Every day starts with a road map of things happening on NPR's end. Plus, we've got our own long range interview and feature plans. We then scan a lot of local papers, TV stations and other news sources to get a pulse on what's breaking across the islands. As a great mentor and boss, Charles Laquidara once told me, "A well-prepared show means there will be some great ideas left on the cutting room floor each day."
10) What type of features do you run on your show?
We have a calendar of live events, which runs at 4:20 each day on the drive-time version of ATC allowing for a colorful time signature. Mondays we do Stargazer, which connects us with a researcher at a local astronomy center who gives us a weekly stargazing and new space-related developments feature.
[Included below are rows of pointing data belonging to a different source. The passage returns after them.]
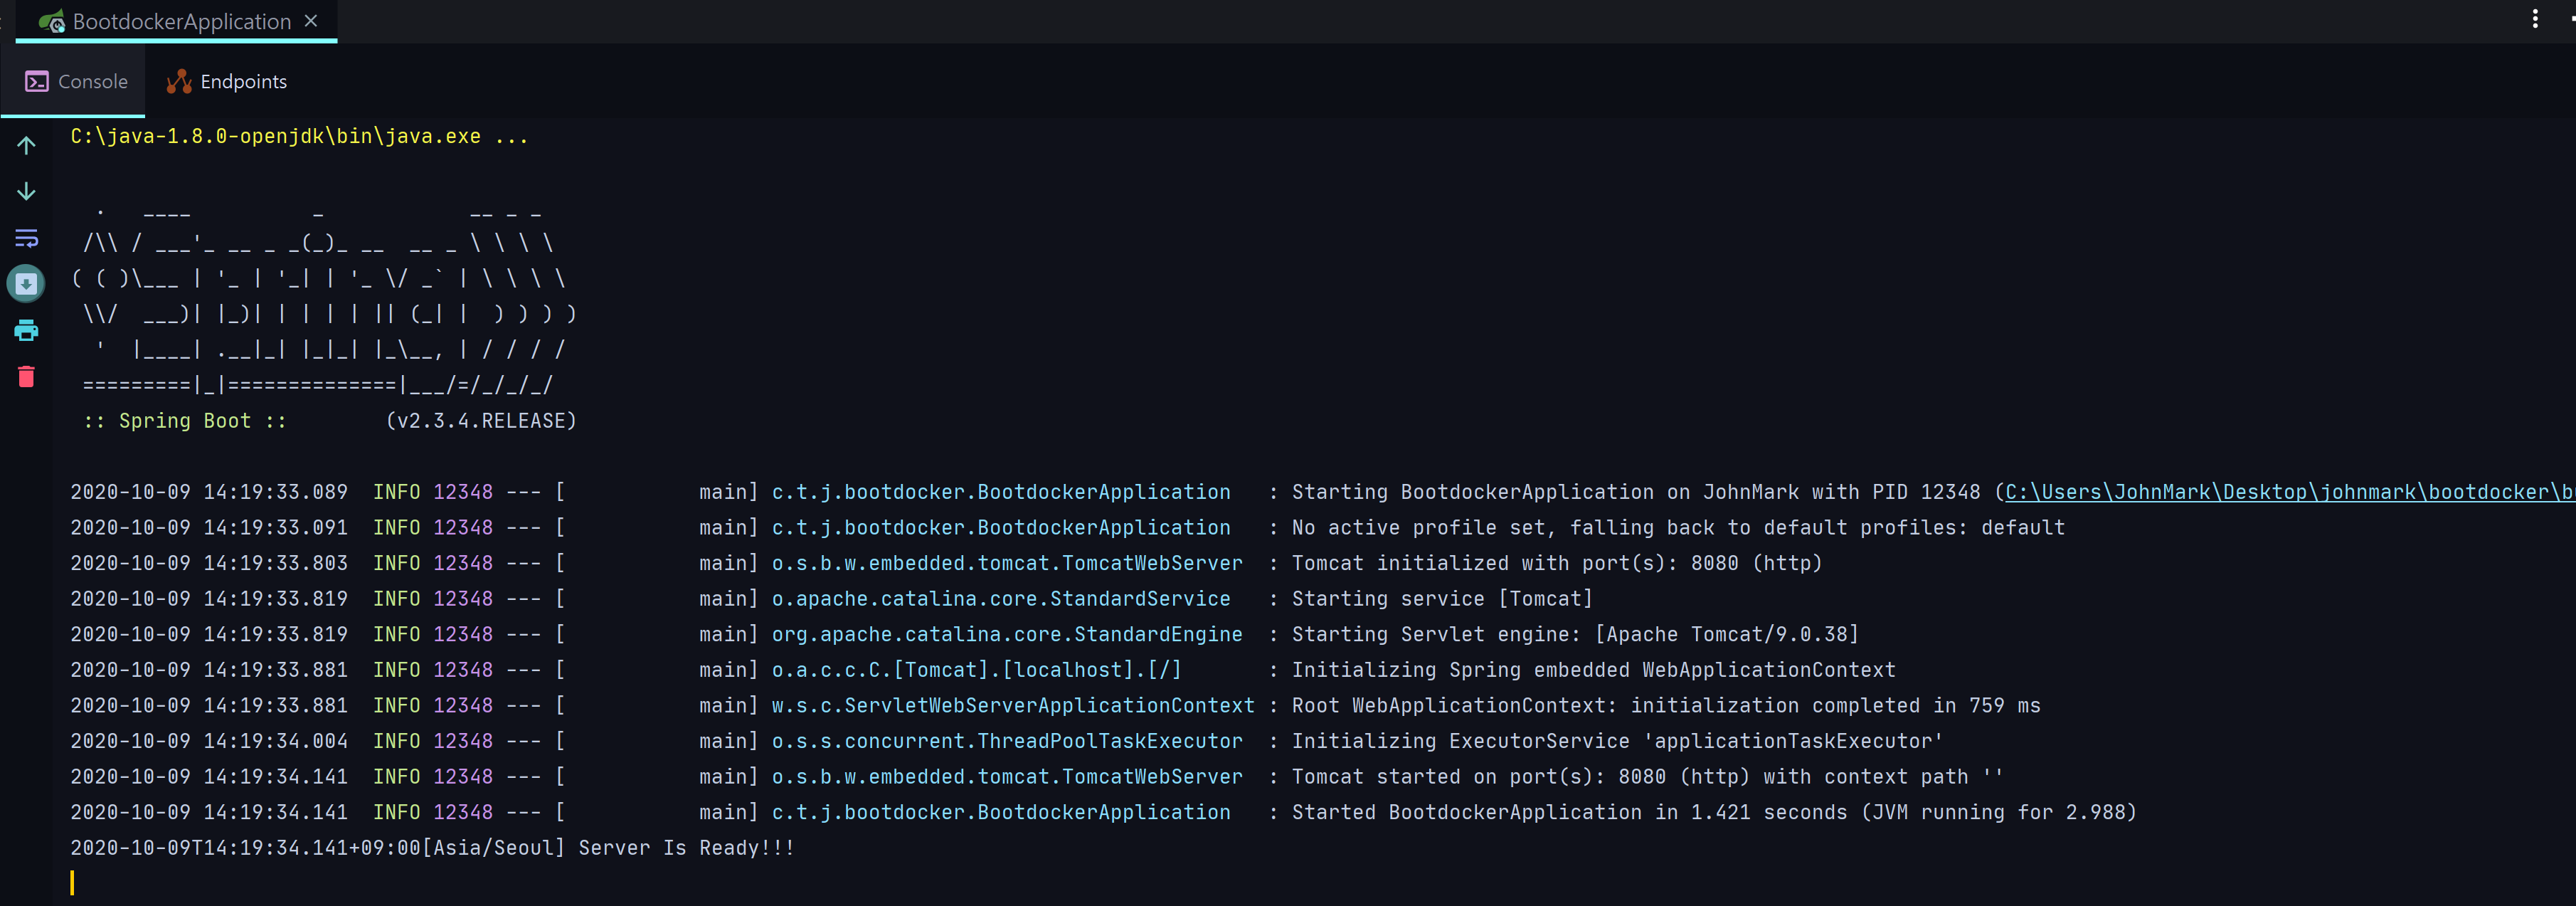Expand the folded java.exe command line

tap(511, 137)
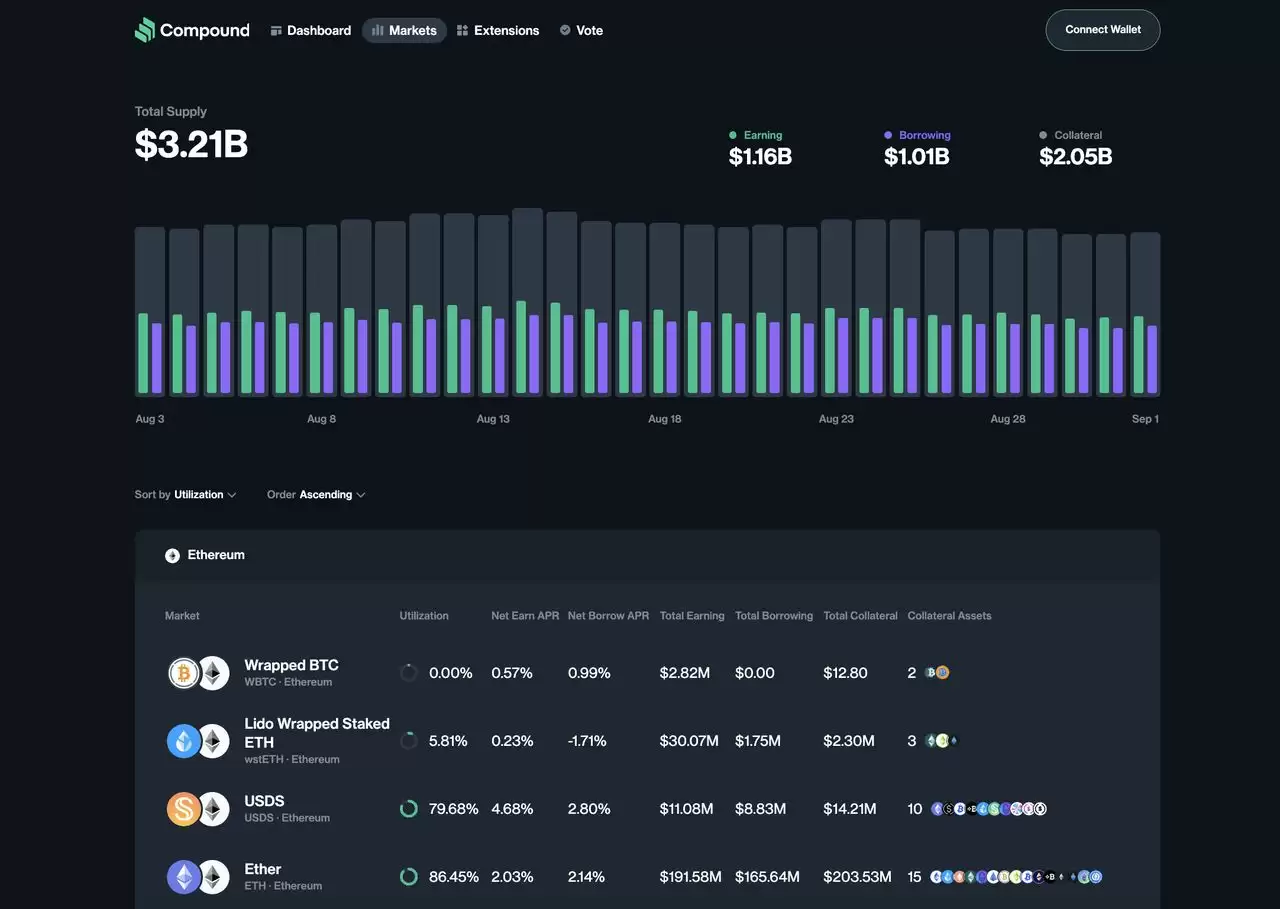The height and width of the screenshot is (909, 1280).
Task: Open the Order Ascending dropdown
Action: click(x=316, y=495)
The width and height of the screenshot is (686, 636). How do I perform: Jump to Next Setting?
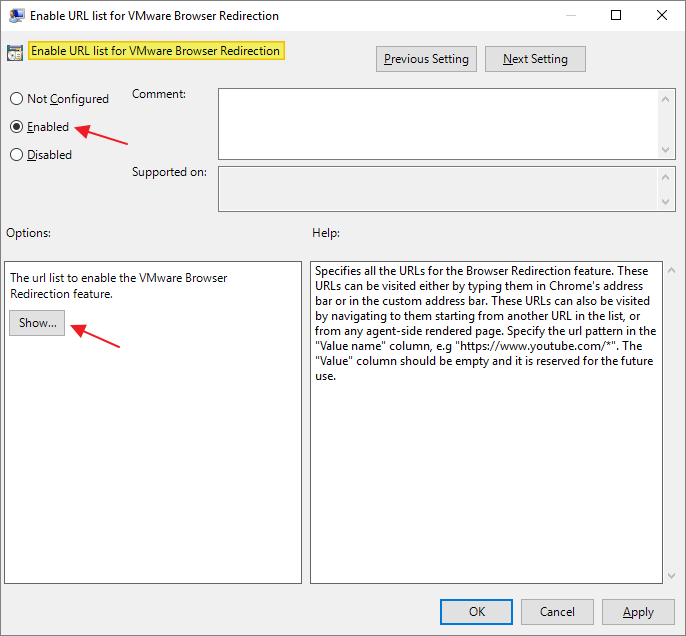point(535,59)
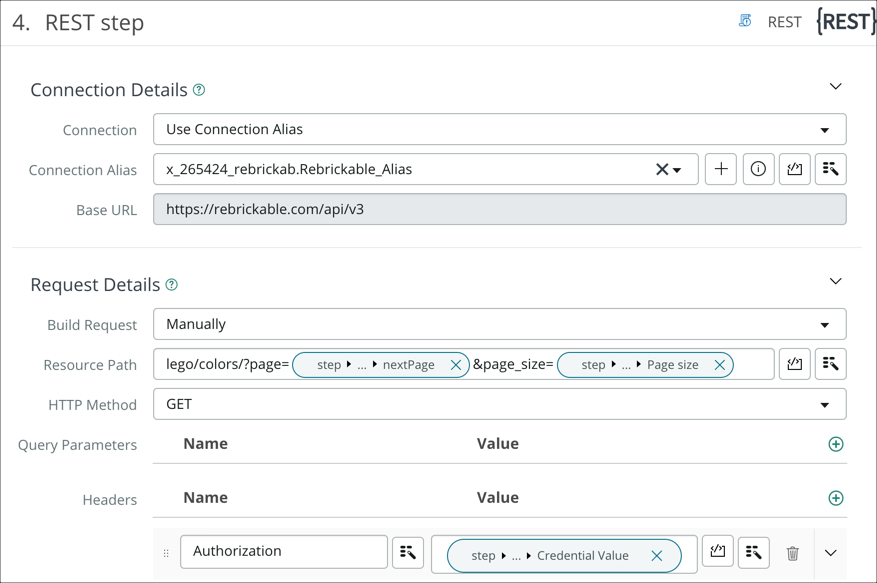Add a new Connection Alias with plus icon
877x583 pixels.
(721, 170)
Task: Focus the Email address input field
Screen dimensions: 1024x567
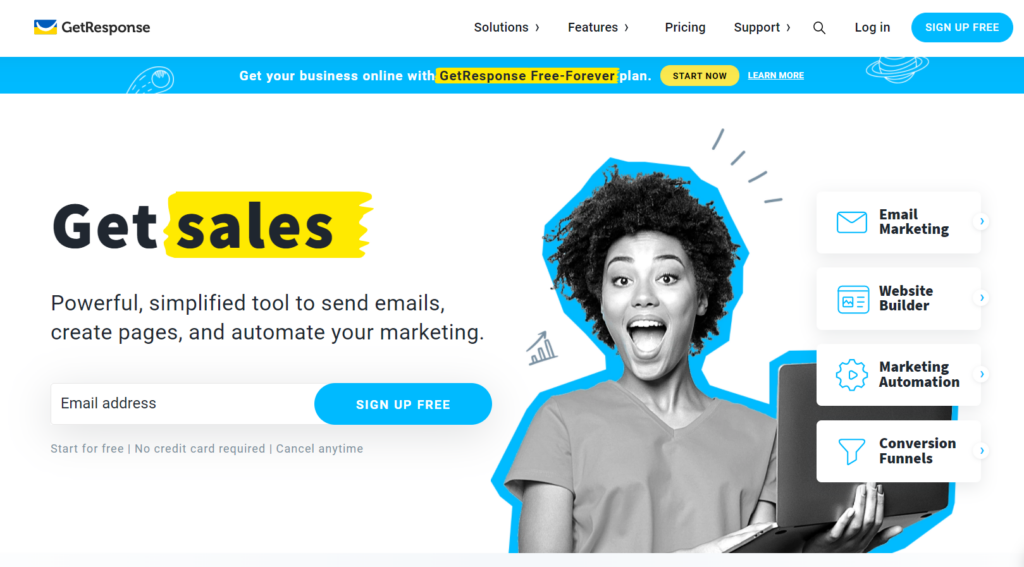Action: click(183, 404)
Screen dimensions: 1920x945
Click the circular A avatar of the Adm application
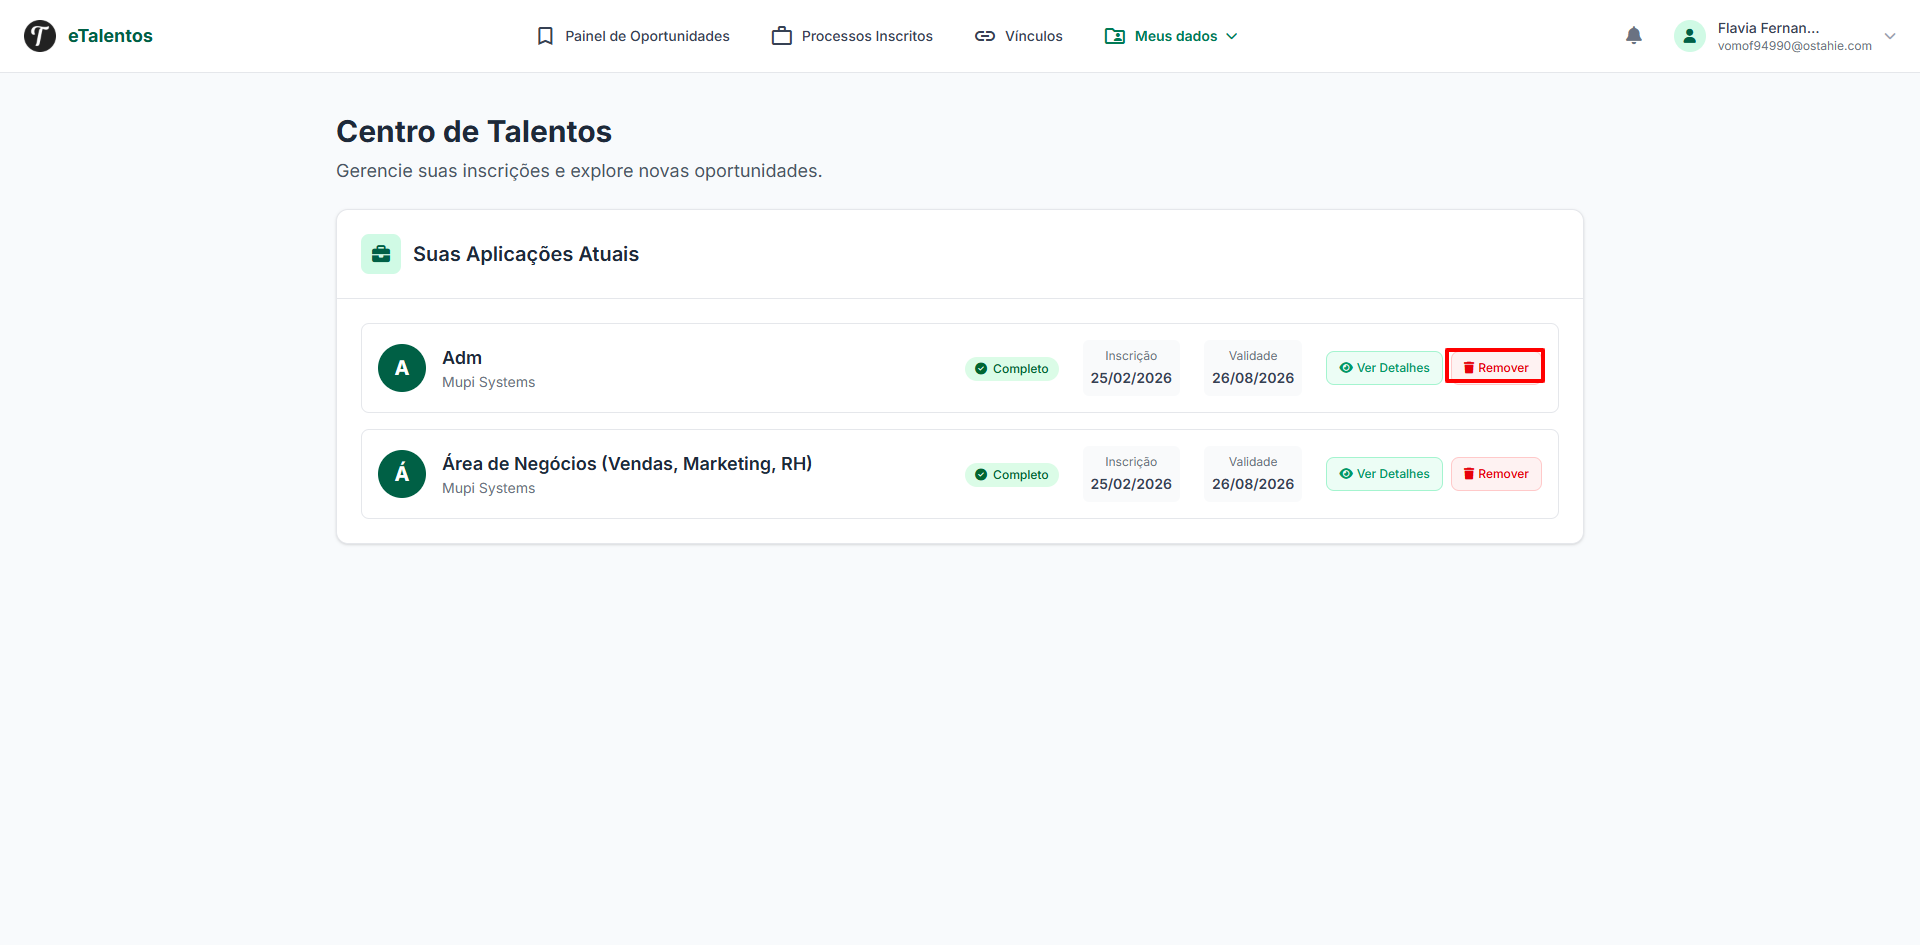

Thursdays we sometimes present local artists recorded live in our Atherton Performing Arts Studio throughout a given afternoon, showcasing their music in a sort of "house band" fashion.
Fridays we have the 5:30 Extended Interview, with a different major artist speaking with us each week; everything from visiting musicians, actors and other celebrities appearing in the islands or even "around the neighborhood" (we recently did a recurring four-part series on Ringo Starr's All Starr Band when they played other locations in the Asia Pacific).
And we have a new weekly feature in the works that will be like a round-up of water-cooler news stories in Australia.
What do you do in your spare time?
I do a lot of walking, occasional beach visits, increasingly rare snorkeling, learning about international destinations, travel, watching movies, listening to music, hiking and doing errands.
Tell us what music we would find on your MP3 player right now and what is it you enjoy about that particular selection?
Right now it's music I discovered in Australia on a recent trip, new and old: Shane Howard (of Goanna) and his incredible song "Solid Rock"... up and coming Aussie rockers Mojo Jacket (think Jack Johnson meets Squeeze). I'm also checking out Sir Cliff Richard who graciously did an interview with me there so I'm indulging in his work from over four decades.
Please describe the best promotion you've ever been part of?
When I first moved here, we did this thing called the Month of British Rock for a few years each March. Some of the many elements included having a featured British artist each week, customized sweepers for all the UK acts, tons of fun UK-themed prizes, and most fun of all, we created characters who were your on-air hosts that would appear in recorded vignettes and imaging throughout the month.
Who is your best friend in the business?
Probably Jack the Booking Agent -- Jack Randall from Ted Kurland Agency in Boston. One of my best buds and I appreciate both his camaraderie and encyclopedic knowledge of music. Also my best bud Faye Archambeau, who has filmed and/or shot photos of countless artist sessions out here.
What is the one truth that has held constant in your career?
Artist interviews are the most fun part of the gig.